### Exercise objective
Scan the entries below for the word "computer". Copy each line that has it.

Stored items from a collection
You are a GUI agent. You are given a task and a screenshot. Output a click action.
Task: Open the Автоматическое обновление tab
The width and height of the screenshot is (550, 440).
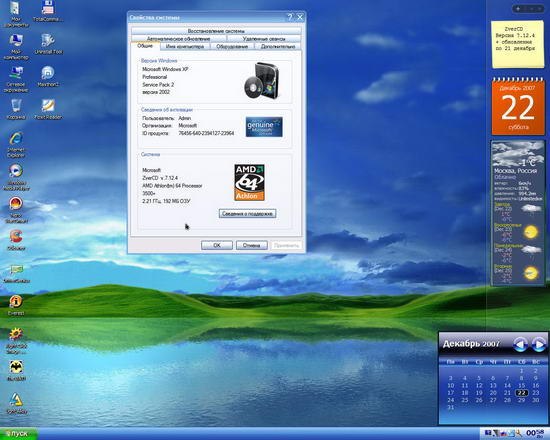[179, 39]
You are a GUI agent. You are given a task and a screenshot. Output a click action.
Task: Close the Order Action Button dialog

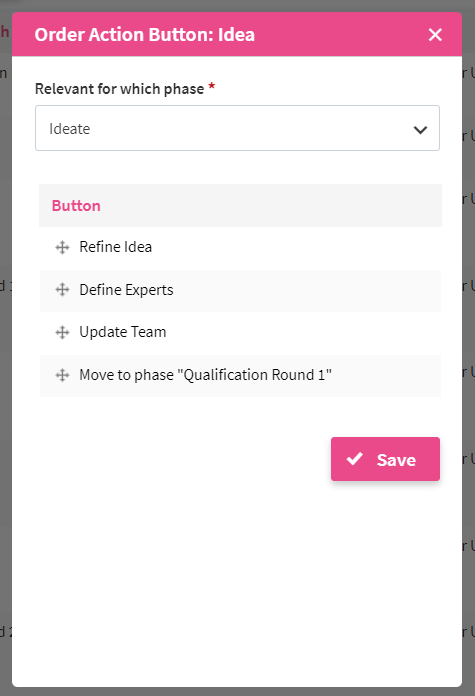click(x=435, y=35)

---

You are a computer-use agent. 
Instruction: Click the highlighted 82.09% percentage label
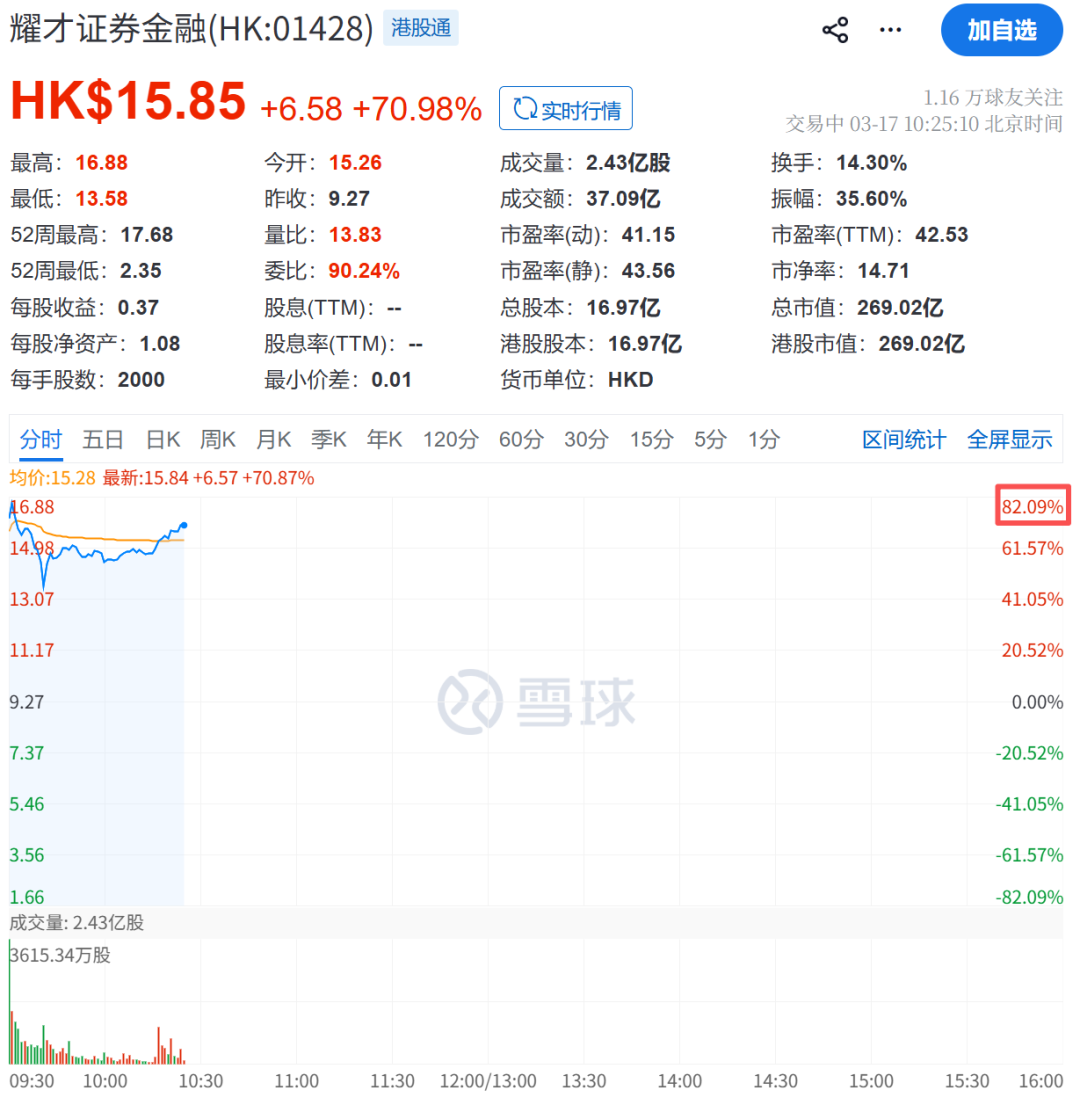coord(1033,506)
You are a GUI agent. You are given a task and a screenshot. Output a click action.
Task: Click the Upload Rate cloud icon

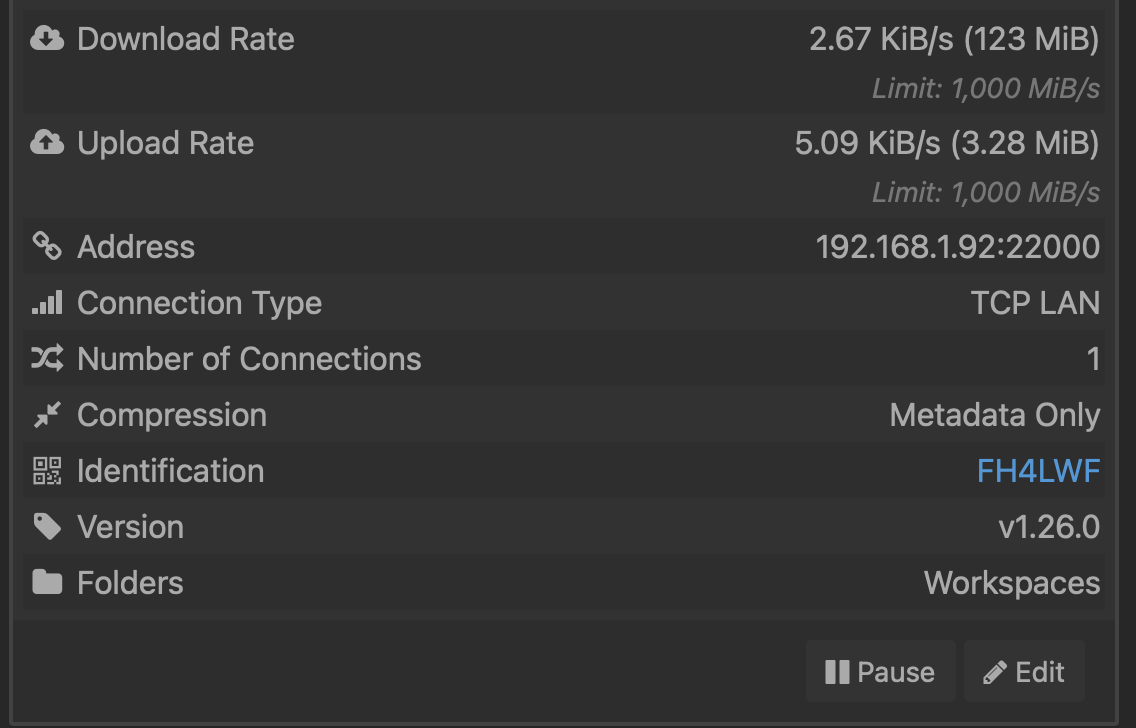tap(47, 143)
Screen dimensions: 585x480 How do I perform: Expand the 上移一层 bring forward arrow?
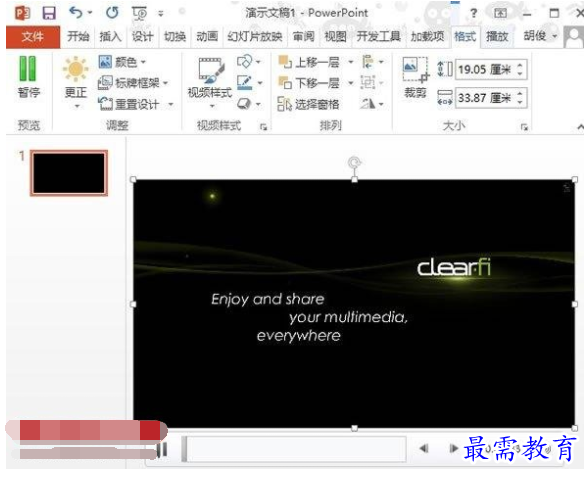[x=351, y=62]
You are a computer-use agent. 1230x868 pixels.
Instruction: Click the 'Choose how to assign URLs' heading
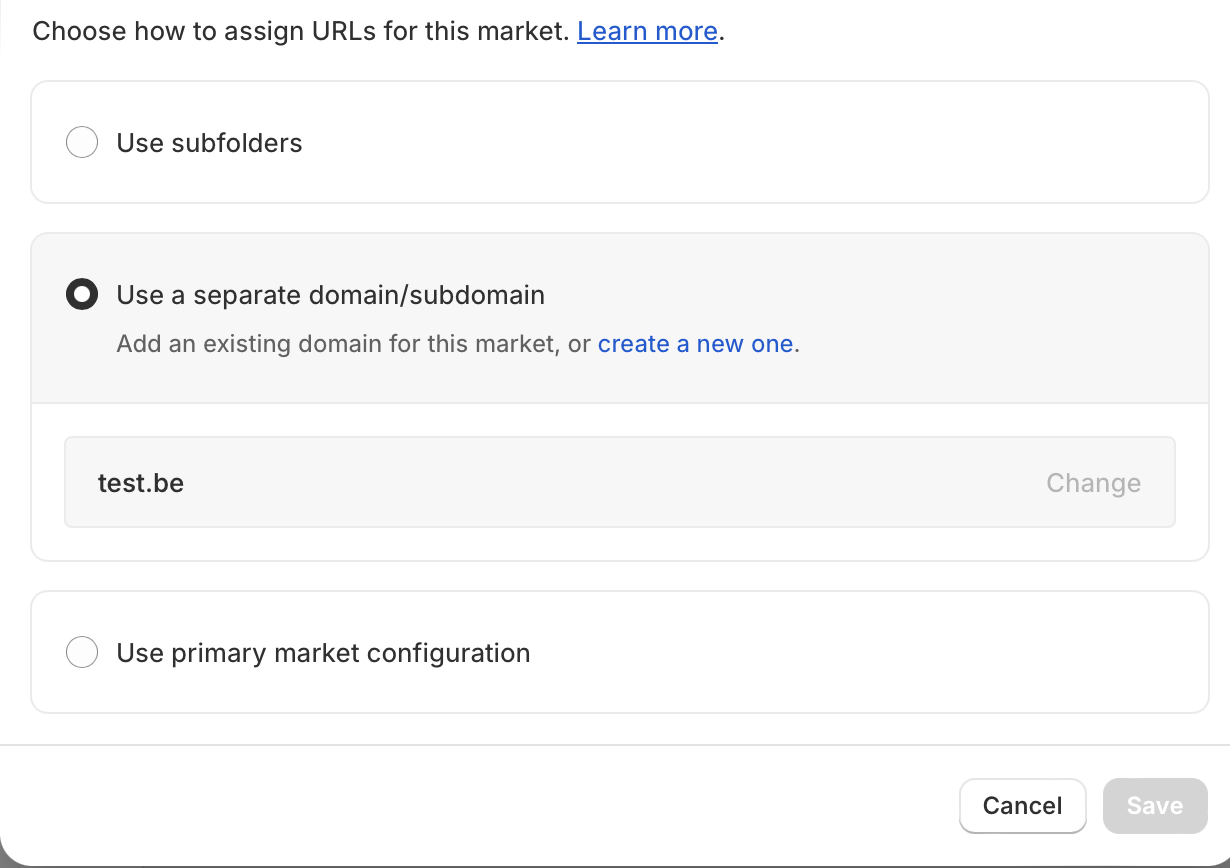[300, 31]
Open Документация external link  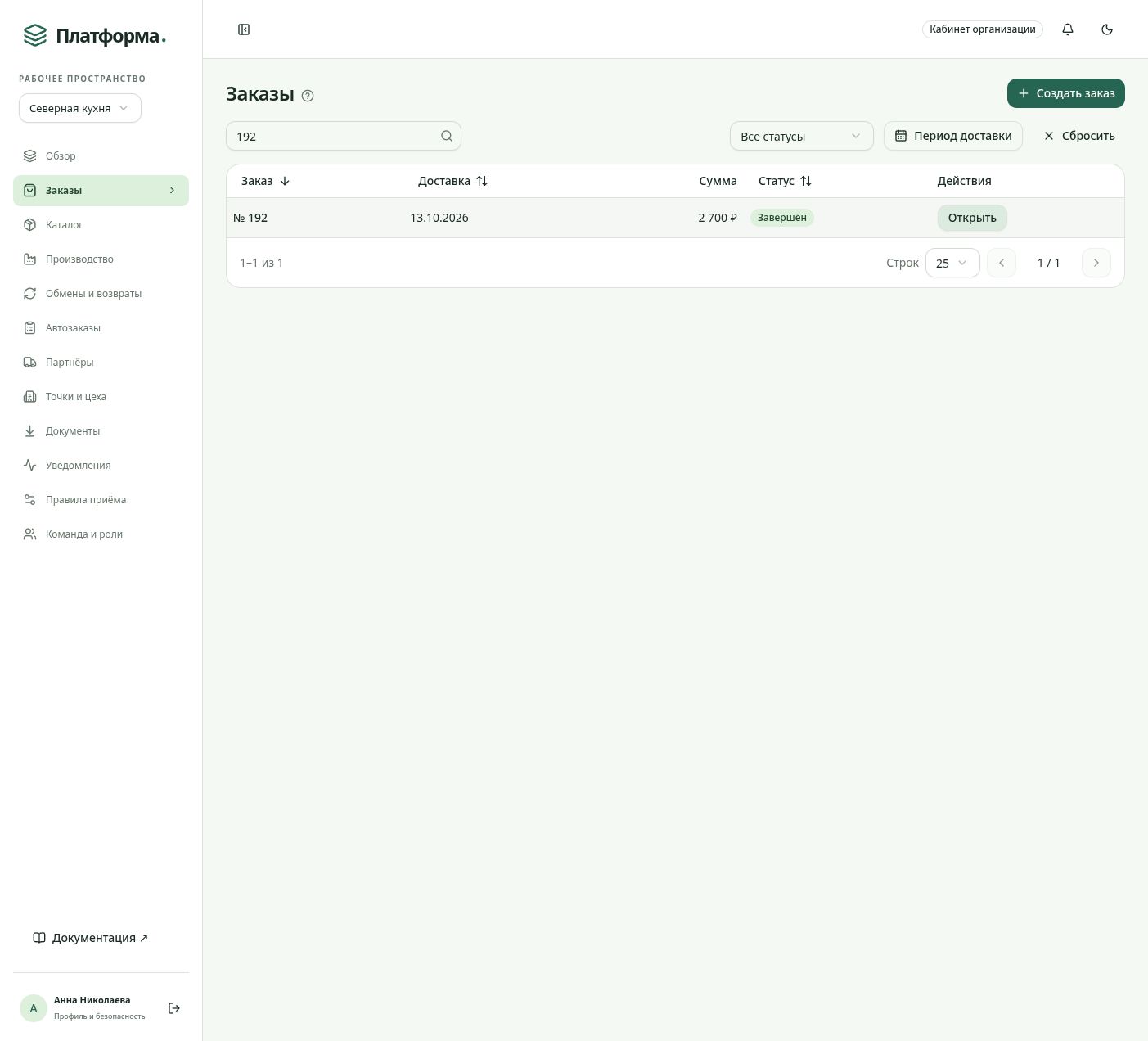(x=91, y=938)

### Written response
You are a computer-use agent. 
You are a computer-use agent. 1230x868 pixels.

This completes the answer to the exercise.